[[ PROVIDED DATA open ]]

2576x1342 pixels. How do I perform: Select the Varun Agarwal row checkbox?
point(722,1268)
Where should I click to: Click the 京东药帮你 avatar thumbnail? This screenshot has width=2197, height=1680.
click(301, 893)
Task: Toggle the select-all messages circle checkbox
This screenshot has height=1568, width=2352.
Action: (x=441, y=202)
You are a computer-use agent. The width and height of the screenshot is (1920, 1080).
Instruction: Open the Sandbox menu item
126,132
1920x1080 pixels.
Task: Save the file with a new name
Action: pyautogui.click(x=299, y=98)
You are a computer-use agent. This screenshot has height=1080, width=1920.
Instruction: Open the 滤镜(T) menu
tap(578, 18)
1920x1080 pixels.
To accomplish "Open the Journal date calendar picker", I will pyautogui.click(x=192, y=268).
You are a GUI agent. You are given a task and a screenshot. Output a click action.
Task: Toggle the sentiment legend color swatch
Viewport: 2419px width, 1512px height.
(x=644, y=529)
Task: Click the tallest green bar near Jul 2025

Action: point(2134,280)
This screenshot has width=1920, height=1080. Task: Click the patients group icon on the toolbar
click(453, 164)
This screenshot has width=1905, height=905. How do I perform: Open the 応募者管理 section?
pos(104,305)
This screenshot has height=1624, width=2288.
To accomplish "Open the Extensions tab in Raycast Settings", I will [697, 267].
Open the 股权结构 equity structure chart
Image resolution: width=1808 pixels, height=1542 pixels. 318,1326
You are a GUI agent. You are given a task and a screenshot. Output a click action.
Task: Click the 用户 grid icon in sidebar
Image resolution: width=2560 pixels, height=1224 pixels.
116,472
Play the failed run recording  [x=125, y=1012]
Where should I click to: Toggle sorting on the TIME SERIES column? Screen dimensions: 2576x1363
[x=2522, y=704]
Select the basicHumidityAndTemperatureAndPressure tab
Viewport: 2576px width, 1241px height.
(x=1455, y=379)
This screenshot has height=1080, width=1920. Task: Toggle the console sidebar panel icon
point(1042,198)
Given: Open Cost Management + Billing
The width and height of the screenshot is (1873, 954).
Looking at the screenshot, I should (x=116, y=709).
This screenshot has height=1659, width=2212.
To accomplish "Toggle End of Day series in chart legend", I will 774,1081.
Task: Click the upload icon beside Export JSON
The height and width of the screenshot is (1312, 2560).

[[ PROVIDED DATA closed ]]

- **WHAT THE TASK ASKS**: Once more, write out all of the entries above exactly.

- **RESULT FOR THIS EXERCISE**:
2576x1342 pixels. How do I perform: Select the Varun Agarwal row checkbox?
point(722,1268)
Where should I click to: Click the 京东药帮你 avatar thumbnail? This screenshot has width=2197, height=1680.
click(301, 893)
Task: Toggle the select-all messages circle checkbox
This screenshot has height=1568, width=2352.
Action: (x=441, y=202)
You are a computer-use agent. The width and height of the screenshot is (1920, 1080).
Instruction: Open the Sandbox menu item
126,132
1920x1080 pixels.
Task: Save the file with a new name
Action: pyautogui.click(x=299, y=98)
You are a computer-use agent. This screenshot has height=1080, width=1920.
Instruction: Open the 滤镜(T) menu
tap(578, 18)
1920x1080 pixels.
To accomplish "Open the Journal date calendar picker", I will pyautogui.click(x=192, y=268).
You are a GUI agent. You are given a task and a screenshot. Output a click action.
Task: Toggle the sentiment legend color swatch
Viewport: 2419px width, 1512px height.
(x=644, y=529)
Task: Click the tallest green bar near Jul 2025

Action: point(2134,280)
This screenshot has width=1920, height=1080. Task: Click the patients group icon on the toolbar
click(453, 164)
This screenshot has width=1905, height=905. How do I perform: Open the 応募者管理 section?
pos(104,305)
This screenshot has height=1624, width=2288.
To accomplish "Open the Extensions tab in Raycast Settings", I will [697, 267].
Open the 股权结构 equity structure chart
Image resolution: width=1808 pixels, height=1542 pixels. 318,1326
You are a GUI agent. You are given a task and a screenshot. Output a click action.
Task: Click the 用户 grid icon in sidebar
Image resolution: width=2560 pixels, height=1224 pixels.
116,472
Play the failed run recording  [x=125, y=1012]
Where should I click to: Toggle sorting on the TIME SERIES column? Screen dimensions: 2576x1363
[x=2522, y=704]
Select the basicHumidityAndTemperatureAndPressure tab
Viewport: 2576px width, 1241px height.
(x=1455, y=379)
This screenshot has height=1080, width=1920. Task: Toggle the console sidebar panel icon
point(1042,198)
Given: Open Cost Management + Billing
The width and height of the screenshot is (1873, 954).
Looking at the screenshot, I should (x=116, y=709).
This screenshot has height=1659, width=2212.
To accomplish "Toggle End of Day series in chart legend", I will 774,1081.
Task: Click the upload icon beside Export JSON
The height and width of the screenshot is (1312, 2560).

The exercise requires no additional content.